*Exercise*. Return the whole listing exactly as it stands.

*Input*.
= Beginning of Section =

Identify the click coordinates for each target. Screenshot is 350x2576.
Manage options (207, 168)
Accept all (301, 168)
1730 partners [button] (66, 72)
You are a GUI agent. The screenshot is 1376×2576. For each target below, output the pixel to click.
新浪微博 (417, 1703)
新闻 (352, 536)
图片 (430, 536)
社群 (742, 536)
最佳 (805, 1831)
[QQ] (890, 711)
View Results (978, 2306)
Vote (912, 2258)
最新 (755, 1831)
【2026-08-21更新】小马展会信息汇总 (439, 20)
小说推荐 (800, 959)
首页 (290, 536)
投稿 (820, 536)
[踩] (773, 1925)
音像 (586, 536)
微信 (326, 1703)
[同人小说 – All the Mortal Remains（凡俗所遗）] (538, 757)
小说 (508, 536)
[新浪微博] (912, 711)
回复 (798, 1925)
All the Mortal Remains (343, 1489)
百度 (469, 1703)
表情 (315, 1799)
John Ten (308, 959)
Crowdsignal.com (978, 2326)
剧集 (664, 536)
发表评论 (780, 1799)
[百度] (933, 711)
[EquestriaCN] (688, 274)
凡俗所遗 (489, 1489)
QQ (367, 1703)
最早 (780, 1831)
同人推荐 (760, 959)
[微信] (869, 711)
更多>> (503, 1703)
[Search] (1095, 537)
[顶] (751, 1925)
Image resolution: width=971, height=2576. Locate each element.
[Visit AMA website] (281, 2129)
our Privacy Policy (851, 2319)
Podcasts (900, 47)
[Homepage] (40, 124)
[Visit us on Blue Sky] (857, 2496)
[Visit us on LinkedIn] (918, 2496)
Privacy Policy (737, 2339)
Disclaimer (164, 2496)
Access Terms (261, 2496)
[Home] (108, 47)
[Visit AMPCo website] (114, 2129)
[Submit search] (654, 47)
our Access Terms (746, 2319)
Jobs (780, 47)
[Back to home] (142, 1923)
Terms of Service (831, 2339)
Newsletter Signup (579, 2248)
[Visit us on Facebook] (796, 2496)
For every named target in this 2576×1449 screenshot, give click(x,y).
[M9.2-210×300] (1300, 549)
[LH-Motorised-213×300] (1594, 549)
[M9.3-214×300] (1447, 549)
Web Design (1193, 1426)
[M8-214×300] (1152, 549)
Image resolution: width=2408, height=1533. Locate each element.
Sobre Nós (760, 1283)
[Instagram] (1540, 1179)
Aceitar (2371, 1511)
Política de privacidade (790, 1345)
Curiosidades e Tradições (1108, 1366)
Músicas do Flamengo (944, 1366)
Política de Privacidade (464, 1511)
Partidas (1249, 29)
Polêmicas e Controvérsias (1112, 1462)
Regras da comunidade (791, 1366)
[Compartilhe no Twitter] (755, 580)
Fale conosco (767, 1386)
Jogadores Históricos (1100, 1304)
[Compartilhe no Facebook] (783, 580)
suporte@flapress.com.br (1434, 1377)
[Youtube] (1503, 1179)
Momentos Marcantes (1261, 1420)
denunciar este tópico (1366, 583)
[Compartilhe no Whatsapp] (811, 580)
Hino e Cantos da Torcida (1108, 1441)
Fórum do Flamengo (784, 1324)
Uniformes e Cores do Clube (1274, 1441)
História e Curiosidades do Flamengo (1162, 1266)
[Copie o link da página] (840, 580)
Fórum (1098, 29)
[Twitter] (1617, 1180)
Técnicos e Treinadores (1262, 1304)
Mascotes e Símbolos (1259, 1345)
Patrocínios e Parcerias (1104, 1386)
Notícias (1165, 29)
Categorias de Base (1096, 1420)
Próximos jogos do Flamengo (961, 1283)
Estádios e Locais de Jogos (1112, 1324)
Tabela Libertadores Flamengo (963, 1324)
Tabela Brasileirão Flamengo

= End of Section =

*Completed exercise*.
Identify the click coordinates for each target. Screenshot is 350x2576.
Manage options (207, 168)
Accept all (301, 168)
1730 partners [button] (66, 72)
You are a GUI agent. The screenshot is 1376×2576. For each target below, output the pixel to click.
新浪微博 (417, 1703)
新闻 (352, 536)
图片 (430, 536)
社群 (742, 536)
最佳 (805, 1831)
[QQ] (890, 711)
View Results (978, 2306)
Vote (912, 2258)
最新 (755, 1831)
【2026-08-21更新】小马展会信息汇总 (439, 20)
小说推荐 (800, 959)
首页 (290, 536)
投稿 (820, 536)
[踩] (773, 1925)
音像 (586, 536)
微信 (326, 1703)
[同人小说 – All the Mortal Remains（凡俗所遗）] (538, 757)
小说 (508, 536)
[新浪微博] (912, 711)
回复 (798, 1925)
All the Mortal Remains (343, 1489)
百度 (469, 1703)
表情 (315, 1799)
John Ten (308, 959)
Crowdsignal.com (978, 2326)
剧集 (664, 536)
发表评论 (780, 1799)
[百度] (933, 711)
[EquestriaCN] (688, 274)
凡俗所遗 (489, 1489)
QQ (367, 1703)
最早 (780, 1831)
同人推荐 (760, 959)
[微信] (869, 711)
更多>> (503, 1703)
[Search] (1095, 537)
[顶] (751, 1925)
Image resolution: width=971, height=2576. Locate each element.
[Visit AMA website] (281, 2129)
our Privacy Policy (851, 2319)
Podcasts (900, 47)
[Homepage] (40, 124)
[Visit us on Blue Sky] (857, 2496)
[Visit us on LinkedIn] (918, 2496)
Privacy Policy (737, 2339)
Disclaimer (164, 2496)
Access Terms (261, 2496)
[Home] (108, 47)
[Visit AMPCo website] (114, 2129)
[Submit search] (654, 47)
our Access Terms (746, 2319)
Jobs (780, 47)
[Back to home] (142, 1923)
Terms of Service (831, 2339)
Newsletter Signup (579, 2248)
[Visit us on Facebook] (796, 2496)
For every named target in this 2576×1449 screenshot, give click(x,y).
[M9.2-210×300] (1300, 549)
[LH-Motorised-213×300] (1594, 549)
[M9.3-214×300] (1447, 549)
Web Design (1193, 1426)
[M8-214×300] (1152, 549)
Image resolution: width=2408, height=1533. Locate each element.
Sobre Nós (760, 1283)
[Instagram] (1540, 1179)
Aceitar (2371, 1511)
Política de privacidade (790, 1345)
Curiosidades e Tradições (1108, 1366)
Músicas do Flamengo (944, 1366)
Política de Privacidade (464, 1511)
Partidas (1249, 29)
Polêmicas e Controvérsias (1112, 1462)
Regras da comunidade (791, 1366)
[Compartilhe no Twitter] (755, 580)
Fale conosco (767, 1386)
Jogadores Históricos (1100, 1304)
[Compartilhe no Facebook] (783, 580)
suporte@flapress.com.br (1434, 1377)
[Youtube] (1503, 1179)
Momentos Marcantes (1261, 1420)
denunciar este tópico (1366, 583)
[Compartilhe no Whatsapp] (811, 580)
Hino e Cantos da Torcida (1108, 1441)
Fórum do Flamengo (784, 1324)
Uniformes e Cores do Clube (1274, 1441)
História e Curiosidades do Flamengo (1162, 1266)
[Copie o link da página] (840, 580)
Fórum (1098, 29)
[Twitter] (1617, 1180)
Técnicos e Treinadores (1262, 1304)
Mascotes e Símbolos (1259, 1345)
Patrocínios e Parcerias (1104, 1386)
Notícias (1165, 29)
Categorias de Base (1096, 1420)
Próximos jogos do Flamengo (961, 1283)
Estádios e Locais de Jogos (1112, 1324)
Tabela Libertadores Flamengo (963, 1324)
Tabela Brasileirão Flamengo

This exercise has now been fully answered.